De Zhang Yang. Avec Zhao Benshan, Xia Yu et Hu Jun. 1 h 37. Sortie: 13/2.La vie et la mort dansent un pas de deux surprenant dans le nouveau film de Zhang Yang. Le réalisateur du déjà captivant Shower nous y raconte une histoire à la fois on ne peut plus simple et extrêmement étrange. Tout débute par une scène de soûlographie où deux amis de longue date, ouvriers dans la même entreprise, trouvent à se relaxer après un dur labeur. Le verre de trop bu par Liu sera fatal. L’homme décédera sur place, sans faire de bruit, comme en s’endormant. Pour Zhao, triste et choqué, un ultime devoir s’impose: ramener le corps de son vieil ami dans son lointain village natal pour qu’il y soit enterré. Il va acheter deux tickets d’autobus, installer à côté de lui le cadavre de Liu. Aux curieux, il dira qu’il a trop bu, ce qui est vrai, après tout… Ainsi débute un long périple compliqué, durant lequel des événements imprévus vont mettre la résolution de Zhao à très rude épreuve. Mais le vieil homme aura à c£ur de mener sa mission à bon terme.

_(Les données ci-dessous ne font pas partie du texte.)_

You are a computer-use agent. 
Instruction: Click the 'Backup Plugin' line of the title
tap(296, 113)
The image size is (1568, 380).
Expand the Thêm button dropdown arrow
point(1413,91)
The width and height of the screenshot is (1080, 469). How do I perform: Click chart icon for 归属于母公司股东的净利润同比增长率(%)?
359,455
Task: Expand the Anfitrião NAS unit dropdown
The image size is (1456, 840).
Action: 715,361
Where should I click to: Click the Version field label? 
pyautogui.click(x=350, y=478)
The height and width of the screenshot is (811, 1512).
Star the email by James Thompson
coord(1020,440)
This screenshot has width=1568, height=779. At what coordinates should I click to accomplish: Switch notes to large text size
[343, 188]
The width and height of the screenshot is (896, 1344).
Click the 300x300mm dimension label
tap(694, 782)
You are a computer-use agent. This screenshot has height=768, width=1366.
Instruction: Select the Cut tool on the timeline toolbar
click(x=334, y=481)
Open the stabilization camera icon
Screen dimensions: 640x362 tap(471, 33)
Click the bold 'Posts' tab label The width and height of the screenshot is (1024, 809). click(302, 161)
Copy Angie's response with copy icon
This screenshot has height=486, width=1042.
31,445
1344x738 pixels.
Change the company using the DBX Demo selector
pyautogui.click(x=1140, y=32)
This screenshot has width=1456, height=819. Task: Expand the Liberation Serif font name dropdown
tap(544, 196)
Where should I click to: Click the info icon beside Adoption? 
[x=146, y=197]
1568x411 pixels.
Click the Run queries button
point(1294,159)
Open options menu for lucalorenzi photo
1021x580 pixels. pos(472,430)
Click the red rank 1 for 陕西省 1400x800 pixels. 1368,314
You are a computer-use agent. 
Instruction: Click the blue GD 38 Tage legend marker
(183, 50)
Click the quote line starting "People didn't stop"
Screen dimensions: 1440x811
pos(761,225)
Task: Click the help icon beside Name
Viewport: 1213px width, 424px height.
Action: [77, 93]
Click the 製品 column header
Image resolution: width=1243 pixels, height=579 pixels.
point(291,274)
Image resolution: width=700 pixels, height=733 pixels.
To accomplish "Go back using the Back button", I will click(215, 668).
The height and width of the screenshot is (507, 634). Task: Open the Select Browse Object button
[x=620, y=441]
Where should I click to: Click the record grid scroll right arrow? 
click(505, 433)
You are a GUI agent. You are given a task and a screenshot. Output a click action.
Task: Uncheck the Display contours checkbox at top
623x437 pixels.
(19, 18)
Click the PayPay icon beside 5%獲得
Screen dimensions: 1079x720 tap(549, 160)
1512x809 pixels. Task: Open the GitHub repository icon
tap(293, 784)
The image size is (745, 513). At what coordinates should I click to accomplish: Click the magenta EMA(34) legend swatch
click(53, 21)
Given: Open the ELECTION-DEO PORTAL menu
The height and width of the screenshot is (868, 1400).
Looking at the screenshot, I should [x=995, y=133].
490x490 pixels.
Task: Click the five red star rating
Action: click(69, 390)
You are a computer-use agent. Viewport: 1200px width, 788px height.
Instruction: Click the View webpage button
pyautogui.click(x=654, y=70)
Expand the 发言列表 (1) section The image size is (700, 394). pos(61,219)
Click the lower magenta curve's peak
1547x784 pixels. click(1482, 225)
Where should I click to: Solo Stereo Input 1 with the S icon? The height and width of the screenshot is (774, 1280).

Getting home est de ces films précieux où l’on passe sans prévenir du tragique au comique, du rire aux larmes. Il narre une épopée intime, en traversant une Chine que les rencontres successives et les rebondissements du récit viennent éclairer d’une lumière volontiers critique. Mais c’est l’humain qui garde de bout en bout la place centrale. Sans manipulation sentimentale, mais avec une émotion palpable, d’autant plus forte qu’elle nous est suggérée, pas imposée. Benshan Zao est formidable dans le rôle de Zhao. Qiwen Hong fait pour sa part un cadavre convaincant. Le périple étonnant du vif et du mort étant mis en images avec une verve savoureuse par un Zhang Yang au style direct mais subtil, réaliste mais ouvert au romanesque d’une situation peu banale.

Leçon de vie

Très loin des fastes déployés par un Zhang Yimou ( Curse Of The Golden Flower) dans ses films à grand spectacle sur fond pseudo historique, à quelque distance aussi de l’austérité superbe d’un Jia Zhang-ke ( Still Life), Zhang Yang a su imposer dans le cinéma chinois une voix personnelle. La voix d’un observateur attentif et intelligent du comportement de ses semblables, doublé d’un moraliste qui offre au spectateur matière à réflexion. Car au-delà des aspects très spécifiques de Getting Home, l’universalité de cette fable moderne apparaît clairement. Et soudain l’histoire bizarre d’un vieil ouvrier chinois transportant un cadavre nous parle. De la valeur d’une promesse, du sens donné à l’amitié, à la loyauté. Du vrai courage, aussi, qui ne passe pas par les armes mais par une résilience, une détermination, n’ayant d’autre victoire en vue que celle d’avoir fait ce qu’on se devait de faire. Bref, au contact intime de la mort, une modeste mais très belle leçon de vie.